» WORK TO BE COMPLETED
Please output exactly the part of the records below that opens with the line containing "Image resolution: width=856" and closes with the line containing "Click the Youtube", both lines included, and nothing else.
━━━━━━
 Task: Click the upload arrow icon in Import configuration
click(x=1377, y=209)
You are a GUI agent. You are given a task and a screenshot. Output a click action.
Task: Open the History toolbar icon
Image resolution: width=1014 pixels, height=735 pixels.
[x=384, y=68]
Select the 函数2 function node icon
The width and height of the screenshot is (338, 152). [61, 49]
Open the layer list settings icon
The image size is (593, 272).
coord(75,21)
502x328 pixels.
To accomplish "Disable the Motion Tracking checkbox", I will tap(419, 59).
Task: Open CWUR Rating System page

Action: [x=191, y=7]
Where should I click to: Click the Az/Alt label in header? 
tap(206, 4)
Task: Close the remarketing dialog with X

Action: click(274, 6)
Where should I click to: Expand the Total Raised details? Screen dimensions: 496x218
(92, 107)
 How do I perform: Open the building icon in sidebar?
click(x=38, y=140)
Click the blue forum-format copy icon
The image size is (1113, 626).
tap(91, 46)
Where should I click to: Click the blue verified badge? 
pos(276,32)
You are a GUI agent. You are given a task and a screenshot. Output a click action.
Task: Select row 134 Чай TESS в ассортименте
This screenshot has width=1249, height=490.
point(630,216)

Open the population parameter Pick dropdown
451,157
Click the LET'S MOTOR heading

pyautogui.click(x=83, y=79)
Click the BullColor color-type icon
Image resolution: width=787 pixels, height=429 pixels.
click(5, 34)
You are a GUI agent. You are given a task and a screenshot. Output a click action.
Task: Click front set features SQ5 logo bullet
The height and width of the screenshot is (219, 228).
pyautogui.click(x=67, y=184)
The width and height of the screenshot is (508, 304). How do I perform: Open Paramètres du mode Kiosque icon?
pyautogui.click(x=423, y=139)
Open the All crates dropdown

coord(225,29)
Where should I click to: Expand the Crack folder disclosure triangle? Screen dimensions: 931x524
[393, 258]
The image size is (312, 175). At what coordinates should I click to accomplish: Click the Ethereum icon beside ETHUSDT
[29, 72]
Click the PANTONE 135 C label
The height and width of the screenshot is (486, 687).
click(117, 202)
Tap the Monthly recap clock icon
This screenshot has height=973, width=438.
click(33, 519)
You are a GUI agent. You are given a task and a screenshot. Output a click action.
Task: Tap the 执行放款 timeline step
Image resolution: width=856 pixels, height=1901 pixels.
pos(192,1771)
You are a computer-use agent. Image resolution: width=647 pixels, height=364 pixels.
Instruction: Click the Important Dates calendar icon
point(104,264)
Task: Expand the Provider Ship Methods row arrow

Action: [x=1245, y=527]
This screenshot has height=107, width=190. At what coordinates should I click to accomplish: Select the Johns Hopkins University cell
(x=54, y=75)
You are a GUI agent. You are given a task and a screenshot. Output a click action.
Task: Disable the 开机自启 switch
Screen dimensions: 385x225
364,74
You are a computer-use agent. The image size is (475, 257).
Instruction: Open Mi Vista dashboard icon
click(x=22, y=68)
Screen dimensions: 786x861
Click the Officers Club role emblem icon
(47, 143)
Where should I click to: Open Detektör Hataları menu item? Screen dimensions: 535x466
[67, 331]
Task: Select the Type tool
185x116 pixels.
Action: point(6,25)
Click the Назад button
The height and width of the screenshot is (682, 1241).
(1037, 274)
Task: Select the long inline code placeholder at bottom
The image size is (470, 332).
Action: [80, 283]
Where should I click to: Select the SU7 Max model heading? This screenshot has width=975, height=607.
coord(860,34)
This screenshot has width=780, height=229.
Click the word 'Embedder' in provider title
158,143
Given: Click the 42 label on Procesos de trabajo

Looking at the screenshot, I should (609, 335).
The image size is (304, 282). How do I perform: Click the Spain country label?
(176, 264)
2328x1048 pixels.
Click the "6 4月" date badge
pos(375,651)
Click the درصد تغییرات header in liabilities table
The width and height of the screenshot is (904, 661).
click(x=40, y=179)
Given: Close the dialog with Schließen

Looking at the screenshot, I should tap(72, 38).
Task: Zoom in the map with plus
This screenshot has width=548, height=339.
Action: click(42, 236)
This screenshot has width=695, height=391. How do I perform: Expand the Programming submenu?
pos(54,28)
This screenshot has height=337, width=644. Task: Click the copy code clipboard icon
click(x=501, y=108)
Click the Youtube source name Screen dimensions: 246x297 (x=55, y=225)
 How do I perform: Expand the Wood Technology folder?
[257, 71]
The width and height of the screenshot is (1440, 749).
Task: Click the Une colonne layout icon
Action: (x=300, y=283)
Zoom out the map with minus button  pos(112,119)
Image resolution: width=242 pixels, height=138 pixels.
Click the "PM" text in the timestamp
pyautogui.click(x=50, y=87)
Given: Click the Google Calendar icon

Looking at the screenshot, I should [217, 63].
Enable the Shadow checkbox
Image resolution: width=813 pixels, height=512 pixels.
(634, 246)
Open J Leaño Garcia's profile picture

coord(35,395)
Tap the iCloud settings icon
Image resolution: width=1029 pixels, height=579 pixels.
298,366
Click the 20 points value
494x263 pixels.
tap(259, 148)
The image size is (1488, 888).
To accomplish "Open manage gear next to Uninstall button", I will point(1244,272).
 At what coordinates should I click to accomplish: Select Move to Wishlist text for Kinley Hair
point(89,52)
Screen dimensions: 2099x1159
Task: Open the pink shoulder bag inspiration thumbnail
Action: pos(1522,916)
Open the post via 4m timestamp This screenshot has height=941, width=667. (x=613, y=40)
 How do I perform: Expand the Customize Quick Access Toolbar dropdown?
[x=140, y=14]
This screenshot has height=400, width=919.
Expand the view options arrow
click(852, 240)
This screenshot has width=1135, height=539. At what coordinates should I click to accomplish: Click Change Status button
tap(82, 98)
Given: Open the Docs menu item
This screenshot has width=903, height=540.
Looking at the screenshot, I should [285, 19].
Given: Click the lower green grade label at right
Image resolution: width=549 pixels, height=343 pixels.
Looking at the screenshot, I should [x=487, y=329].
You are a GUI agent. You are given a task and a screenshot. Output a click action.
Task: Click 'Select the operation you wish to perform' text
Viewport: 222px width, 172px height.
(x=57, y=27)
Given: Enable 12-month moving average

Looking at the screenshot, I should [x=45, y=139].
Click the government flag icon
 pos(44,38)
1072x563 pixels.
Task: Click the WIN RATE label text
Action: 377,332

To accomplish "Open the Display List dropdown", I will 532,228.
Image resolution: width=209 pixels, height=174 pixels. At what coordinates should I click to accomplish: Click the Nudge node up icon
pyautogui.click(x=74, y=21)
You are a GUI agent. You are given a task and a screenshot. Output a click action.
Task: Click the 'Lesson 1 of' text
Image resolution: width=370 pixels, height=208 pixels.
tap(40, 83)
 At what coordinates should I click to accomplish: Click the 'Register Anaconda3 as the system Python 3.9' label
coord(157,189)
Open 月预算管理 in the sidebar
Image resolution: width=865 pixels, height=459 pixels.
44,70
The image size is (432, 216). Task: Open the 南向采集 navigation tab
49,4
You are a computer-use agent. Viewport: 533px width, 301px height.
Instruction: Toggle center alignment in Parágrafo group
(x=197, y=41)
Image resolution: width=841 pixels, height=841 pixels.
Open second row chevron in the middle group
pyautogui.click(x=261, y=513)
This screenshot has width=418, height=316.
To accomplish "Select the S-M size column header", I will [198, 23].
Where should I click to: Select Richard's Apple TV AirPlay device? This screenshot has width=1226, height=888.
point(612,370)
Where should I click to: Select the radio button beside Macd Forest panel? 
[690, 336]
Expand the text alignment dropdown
━━━━━━
» PROBLEM SOLUTION
Image resolution: width=856 pixels, height=1901 pixels.
pos(192,1771)
You are a computer-use agent. Image resolution: width=647 pixels, height=364 pixels.
Instruction: Click the Important Dates calendar icon
point(104,264)
Task: Expand the Provider Ship Methods row arrow

Action: [x=1245, y=527]
This screenshot has height=107, width=190. At what coordinates should I click to accomplish: Select the Johns Hopkins University cell
(x=54, y=75)
You are a GUI agent. You are given a task and a screenshot. Output a click action.
Task: Disable the 开机自启 switch
Screen dimensions: 385x225
364,74
You are a computer-use agent. The image size is (475, 257).
Instruction: Open Mi Vista dashboard icon
click(x=22, y=68)
Screen dimensions: 786x861
Click the Officers Club role emblem icon
(47, 143)
Where should I click to: Open Detektör Hataları menu item? Screen dimensions: 535x466
[67, 331]
Task: Select the Type tool
185x116 pixels.
Action: point(6,25)
Click the Назад button
The height and width of the screenshot is (682, 1241).
(1037, 274)
Task: Select the long inline code placeholder at bottom
The image size is (470, 332).
Action: [80, 283]
Where should I click to: Select the SU7 Max model heading? This screenshot has width=975, height=607.
coord(860,34)
This screenshot has width=780, height=229.
Click the word 'Embedder' in provider title
158,143
Given: Click the 42 label on Procesos de trabajo

Looking at the screenshot, I should (609, 335).
The image size is (304, 282). How do I perform: Click the Spain country label?
(176, 264)
2328x1048 pixels.
Click the "6 4月" date badge
pos(375,651)
Click the درصد تغییرات header in liabilities table
The width and height of the screenshot is (904, 661).
click(x=40, y=179)
Given: Close the dialog with Schließen

Looking at the screenshot, I should tap(72, 38).
Task: Zoom in the map with plus
This screenshot has width=548, height=339.
Action: click(42, 236)
This screenshot has width=695, height=391. How do I perform: Expand the Programming submenu?
pos(54,28)
This screenshot has height=337, width=644. Task: Click the copy code clipboard icon
click(x=501, y=108)
Click the Youtube source name Screen dimensions: 246x297 (x=55, y=225)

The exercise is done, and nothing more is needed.